→ **REQUIRED TASK**
Update these lines by replacing "Viewport" with "Display area" wherever it occurs, and leave everything else unchanged.

→ **EXERCISE DATA**
***
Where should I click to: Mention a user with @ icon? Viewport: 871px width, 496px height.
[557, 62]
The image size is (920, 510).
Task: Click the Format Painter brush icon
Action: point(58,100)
***
→ **OUTPUT**
Where should I click to: Mention a user with @ icon? Display area: 871px width, 496px height.
[557, 62]
The image size is (920, 510).
Task: Click the Format Painter brush icon
Action: point(58,100)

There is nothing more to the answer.